AGCS recommends that companies identify and list critical suppliers, determine the location of their global production sites and then evaluate their susceptibility to natural disasters. “If the production facilities of a key supplier are located in regions of Asia which are prone to flooding or earthquakes, a company should look for a second alternative ideally in another region such as Eastern Europe,” the AGCS risk engineer explains.

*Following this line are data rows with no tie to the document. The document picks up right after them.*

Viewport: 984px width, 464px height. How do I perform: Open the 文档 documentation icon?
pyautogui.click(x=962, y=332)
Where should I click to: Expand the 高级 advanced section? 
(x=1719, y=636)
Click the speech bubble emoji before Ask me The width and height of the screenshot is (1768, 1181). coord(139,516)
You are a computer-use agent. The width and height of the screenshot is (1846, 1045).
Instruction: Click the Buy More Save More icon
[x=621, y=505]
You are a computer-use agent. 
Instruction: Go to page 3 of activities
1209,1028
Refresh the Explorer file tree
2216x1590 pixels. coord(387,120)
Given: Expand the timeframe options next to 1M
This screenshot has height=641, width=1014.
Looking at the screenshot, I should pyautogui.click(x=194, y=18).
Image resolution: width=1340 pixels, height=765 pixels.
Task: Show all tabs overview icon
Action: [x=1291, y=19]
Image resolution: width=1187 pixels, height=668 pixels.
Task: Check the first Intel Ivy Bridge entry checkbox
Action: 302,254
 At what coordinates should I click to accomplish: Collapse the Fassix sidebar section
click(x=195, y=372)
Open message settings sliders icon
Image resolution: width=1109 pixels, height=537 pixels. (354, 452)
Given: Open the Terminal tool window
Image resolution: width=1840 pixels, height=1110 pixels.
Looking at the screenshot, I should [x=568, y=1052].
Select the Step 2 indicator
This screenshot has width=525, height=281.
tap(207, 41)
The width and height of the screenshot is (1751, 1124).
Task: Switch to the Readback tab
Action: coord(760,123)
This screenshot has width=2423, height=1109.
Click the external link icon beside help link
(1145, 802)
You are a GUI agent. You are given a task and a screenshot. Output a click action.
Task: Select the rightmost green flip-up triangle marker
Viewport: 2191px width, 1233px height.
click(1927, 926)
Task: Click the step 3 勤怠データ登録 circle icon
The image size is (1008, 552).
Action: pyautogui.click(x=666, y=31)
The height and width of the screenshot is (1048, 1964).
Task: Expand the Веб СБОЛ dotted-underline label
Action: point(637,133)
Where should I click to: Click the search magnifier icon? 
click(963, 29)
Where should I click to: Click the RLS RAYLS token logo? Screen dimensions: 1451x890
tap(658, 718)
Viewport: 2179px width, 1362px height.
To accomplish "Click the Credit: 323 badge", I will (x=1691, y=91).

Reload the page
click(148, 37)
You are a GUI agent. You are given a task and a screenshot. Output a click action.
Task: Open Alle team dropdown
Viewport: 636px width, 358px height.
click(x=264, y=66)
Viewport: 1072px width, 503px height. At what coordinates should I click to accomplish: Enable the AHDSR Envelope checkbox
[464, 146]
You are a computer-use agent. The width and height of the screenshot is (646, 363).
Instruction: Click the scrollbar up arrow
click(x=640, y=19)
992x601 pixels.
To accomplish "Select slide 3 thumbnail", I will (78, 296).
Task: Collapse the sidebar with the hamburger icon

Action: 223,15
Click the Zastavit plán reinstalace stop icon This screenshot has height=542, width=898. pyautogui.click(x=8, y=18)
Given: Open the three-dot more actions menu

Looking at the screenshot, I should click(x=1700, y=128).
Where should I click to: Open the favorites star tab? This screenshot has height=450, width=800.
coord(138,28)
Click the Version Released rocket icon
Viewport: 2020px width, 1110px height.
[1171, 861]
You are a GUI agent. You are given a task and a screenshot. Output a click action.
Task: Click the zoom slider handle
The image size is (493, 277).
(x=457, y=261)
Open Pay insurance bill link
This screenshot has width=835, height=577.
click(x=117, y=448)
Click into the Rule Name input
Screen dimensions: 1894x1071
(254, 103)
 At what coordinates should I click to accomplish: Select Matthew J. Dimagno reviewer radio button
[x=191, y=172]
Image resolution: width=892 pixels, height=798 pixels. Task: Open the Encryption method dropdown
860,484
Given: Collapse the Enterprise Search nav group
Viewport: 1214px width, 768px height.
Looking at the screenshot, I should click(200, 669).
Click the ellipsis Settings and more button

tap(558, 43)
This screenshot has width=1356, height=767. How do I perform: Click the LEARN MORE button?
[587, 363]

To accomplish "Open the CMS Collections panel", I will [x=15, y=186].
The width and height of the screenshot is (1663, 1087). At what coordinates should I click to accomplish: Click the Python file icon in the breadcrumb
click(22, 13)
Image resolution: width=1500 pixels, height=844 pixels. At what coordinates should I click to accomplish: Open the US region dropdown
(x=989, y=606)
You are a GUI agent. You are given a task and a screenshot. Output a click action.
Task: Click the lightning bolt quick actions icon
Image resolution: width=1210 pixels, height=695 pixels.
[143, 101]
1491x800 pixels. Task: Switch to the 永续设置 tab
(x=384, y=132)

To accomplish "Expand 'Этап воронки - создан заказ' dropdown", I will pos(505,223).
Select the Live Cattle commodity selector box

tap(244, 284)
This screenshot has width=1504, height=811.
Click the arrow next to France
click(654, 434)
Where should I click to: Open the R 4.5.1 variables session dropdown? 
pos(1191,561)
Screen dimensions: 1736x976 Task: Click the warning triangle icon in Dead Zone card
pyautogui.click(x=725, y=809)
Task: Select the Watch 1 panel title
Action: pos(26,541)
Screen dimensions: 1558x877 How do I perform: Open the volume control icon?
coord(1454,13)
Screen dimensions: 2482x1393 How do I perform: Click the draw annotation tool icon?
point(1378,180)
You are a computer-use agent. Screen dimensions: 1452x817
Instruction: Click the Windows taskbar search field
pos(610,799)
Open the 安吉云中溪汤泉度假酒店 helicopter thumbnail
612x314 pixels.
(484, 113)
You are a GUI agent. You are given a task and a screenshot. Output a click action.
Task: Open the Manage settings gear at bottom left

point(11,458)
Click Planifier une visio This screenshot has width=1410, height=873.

Another essential step to prepare for disruptions and mitigate their effects is to develop and regularly test solid business continuity plans. Further, a company should not limit this contingency planning to its own operations; it should also involve its key suppliers as well. “Checking a supplier’s own business continuity planning should be embedded in the selection process and ideally include even the suppliers of the primary suppliers,” Carter says. However, companies today are not routinely making these checks, according to the Business Continuity Institute’s Supply Chain Resilience survey of 2011, which found that only 7 % of respondents confirmed that their critical suppliers had business continuity plans in place.

More information required
Insurance companies are also interested in receiving more information about their insureds’ supply chain risk management as a way of better managing their own portfolio. They are particularly concerned about supplier clusters in the automotive and semiconductor industries. “A natural disaster could hit many of our policyholders so we have to make sure that we do not write coverage for an excessive number of suppliers within a geographical cluster,” Muench explains. “With global supply chains and production networks, assessing the accumulation of risk is a lot more complicated than it used to be.”